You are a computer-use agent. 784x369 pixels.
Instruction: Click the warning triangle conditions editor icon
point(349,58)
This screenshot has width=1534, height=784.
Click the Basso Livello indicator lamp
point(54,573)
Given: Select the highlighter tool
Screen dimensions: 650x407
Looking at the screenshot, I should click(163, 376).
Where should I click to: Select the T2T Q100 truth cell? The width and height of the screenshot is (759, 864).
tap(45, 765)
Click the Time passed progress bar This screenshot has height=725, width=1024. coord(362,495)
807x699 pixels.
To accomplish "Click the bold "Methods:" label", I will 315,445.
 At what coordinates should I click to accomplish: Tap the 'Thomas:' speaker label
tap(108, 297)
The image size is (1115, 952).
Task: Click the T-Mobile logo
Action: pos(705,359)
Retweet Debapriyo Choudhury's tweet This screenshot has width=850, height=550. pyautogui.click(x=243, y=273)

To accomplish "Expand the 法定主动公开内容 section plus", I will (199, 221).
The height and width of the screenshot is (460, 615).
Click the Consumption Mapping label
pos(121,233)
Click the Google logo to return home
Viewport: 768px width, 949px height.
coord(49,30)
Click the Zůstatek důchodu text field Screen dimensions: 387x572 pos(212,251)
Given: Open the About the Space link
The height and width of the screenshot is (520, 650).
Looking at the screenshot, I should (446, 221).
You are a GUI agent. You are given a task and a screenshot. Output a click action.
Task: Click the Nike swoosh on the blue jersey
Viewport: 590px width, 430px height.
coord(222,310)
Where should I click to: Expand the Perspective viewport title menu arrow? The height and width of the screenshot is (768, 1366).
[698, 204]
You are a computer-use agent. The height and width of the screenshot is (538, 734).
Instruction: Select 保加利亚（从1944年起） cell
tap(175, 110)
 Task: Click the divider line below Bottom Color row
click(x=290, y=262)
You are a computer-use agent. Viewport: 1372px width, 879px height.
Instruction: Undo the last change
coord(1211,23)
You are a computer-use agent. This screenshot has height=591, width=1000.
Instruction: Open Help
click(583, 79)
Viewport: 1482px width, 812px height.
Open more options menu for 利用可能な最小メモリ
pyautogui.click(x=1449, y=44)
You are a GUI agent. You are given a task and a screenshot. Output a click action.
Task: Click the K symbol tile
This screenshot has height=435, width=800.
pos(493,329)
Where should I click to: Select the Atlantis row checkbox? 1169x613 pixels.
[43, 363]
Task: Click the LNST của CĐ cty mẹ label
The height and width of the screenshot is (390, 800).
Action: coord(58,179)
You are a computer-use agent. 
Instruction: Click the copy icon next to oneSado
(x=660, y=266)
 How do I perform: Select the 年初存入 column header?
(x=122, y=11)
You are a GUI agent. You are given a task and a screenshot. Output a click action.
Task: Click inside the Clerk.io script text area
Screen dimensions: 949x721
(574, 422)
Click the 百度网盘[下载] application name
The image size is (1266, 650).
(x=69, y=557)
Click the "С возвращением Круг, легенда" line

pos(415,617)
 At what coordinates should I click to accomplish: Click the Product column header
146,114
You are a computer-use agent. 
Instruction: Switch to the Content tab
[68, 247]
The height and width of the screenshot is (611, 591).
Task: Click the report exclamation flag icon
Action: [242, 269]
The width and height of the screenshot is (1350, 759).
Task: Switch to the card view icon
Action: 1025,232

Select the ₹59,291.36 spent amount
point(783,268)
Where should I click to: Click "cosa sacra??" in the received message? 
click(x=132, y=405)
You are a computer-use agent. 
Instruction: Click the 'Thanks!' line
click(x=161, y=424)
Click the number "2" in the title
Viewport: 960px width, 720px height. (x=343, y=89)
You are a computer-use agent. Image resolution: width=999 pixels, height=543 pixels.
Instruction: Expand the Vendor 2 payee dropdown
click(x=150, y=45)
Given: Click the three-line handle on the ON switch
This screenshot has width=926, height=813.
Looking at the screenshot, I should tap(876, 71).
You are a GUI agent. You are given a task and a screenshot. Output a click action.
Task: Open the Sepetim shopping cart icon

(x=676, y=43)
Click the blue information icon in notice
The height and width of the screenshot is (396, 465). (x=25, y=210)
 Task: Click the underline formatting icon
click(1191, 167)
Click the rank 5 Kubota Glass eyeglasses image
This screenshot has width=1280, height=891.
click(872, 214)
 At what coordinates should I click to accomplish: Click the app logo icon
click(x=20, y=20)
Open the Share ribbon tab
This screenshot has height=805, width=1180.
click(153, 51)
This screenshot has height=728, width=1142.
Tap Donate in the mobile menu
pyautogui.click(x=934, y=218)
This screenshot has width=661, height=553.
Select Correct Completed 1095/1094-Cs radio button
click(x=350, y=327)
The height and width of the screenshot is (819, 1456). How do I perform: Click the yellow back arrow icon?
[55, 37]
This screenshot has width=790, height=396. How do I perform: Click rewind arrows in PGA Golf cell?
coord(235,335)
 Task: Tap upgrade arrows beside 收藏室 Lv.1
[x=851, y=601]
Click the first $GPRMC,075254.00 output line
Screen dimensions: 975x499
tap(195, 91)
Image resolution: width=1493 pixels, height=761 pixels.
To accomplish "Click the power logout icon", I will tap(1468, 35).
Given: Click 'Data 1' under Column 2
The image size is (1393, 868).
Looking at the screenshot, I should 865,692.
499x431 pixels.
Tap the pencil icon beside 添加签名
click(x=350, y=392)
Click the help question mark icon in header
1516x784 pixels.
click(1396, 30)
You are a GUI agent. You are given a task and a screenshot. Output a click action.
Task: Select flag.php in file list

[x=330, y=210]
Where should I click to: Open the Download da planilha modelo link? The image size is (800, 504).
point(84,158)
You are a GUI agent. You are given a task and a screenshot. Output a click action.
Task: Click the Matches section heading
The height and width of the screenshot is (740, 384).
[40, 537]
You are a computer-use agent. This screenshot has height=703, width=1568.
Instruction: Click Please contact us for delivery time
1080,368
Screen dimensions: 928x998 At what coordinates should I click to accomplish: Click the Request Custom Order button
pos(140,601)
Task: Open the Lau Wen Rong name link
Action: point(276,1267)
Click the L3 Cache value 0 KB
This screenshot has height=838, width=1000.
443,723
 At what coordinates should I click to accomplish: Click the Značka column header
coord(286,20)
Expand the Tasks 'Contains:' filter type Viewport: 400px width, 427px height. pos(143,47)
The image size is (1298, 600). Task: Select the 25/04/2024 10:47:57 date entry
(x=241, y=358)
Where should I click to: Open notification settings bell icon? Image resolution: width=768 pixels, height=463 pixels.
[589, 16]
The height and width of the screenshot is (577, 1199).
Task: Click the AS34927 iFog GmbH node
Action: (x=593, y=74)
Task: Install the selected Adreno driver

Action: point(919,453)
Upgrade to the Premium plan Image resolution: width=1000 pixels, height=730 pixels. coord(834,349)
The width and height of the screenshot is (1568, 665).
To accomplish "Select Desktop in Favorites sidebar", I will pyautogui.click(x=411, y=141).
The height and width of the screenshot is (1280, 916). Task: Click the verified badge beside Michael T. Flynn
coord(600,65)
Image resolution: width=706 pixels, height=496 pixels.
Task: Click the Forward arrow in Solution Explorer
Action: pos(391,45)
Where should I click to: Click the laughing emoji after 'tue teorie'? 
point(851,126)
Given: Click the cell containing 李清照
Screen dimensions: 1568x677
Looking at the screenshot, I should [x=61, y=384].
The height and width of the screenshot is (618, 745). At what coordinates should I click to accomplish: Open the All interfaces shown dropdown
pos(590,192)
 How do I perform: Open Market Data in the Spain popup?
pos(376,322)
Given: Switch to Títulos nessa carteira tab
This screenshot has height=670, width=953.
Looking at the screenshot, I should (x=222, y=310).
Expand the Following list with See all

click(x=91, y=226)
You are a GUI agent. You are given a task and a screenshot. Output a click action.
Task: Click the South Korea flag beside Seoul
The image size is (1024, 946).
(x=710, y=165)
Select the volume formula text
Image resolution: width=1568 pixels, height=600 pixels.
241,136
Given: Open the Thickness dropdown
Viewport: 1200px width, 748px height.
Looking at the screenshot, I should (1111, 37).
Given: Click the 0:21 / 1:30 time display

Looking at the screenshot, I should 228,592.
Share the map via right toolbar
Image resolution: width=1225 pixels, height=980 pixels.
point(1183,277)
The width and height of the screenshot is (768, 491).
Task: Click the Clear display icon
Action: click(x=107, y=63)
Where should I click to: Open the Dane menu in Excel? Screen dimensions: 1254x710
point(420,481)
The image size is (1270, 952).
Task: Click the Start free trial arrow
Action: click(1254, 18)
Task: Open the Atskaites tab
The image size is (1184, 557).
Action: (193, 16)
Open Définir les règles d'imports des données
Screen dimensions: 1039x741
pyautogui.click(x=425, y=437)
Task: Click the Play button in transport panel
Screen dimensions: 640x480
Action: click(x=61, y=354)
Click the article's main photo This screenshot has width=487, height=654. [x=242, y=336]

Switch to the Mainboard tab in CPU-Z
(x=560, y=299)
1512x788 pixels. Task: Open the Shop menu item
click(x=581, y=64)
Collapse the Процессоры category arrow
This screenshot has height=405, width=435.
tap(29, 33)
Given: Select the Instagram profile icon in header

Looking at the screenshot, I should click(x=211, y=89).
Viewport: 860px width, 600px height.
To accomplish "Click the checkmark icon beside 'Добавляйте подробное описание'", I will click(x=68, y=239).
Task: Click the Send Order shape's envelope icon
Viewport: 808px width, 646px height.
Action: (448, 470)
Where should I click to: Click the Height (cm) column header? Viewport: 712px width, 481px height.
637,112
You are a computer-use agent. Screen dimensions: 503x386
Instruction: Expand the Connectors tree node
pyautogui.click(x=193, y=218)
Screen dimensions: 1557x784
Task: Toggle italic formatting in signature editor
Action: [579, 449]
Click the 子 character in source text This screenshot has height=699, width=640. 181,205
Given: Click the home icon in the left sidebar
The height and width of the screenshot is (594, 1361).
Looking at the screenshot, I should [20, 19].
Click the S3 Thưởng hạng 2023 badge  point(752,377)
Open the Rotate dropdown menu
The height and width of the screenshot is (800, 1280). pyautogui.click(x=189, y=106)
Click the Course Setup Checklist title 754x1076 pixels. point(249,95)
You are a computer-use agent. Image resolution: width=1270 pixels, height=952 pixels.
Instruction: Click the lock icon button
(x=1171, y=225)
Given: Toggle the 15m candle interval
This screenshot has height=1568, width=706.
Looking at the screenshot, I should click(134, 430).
##########
• [Aim of the task] An exact copy of the lines above, from the one containing "Instruction: Open Help" through the one containing "Task: Click the K symbol tile", is the whole of the answer.

• [Response to this exercise]
Instruction: Open Help
click(583, 79)
Viewport: 1482px width, 812px height.
Open more options menu for 利用可能な最小メモリ
pyautogui.click(x=1449, y=44)
You are a GUI agent. You are given a task and a screenshot. Output a click action.
Task: Click the K symbol tile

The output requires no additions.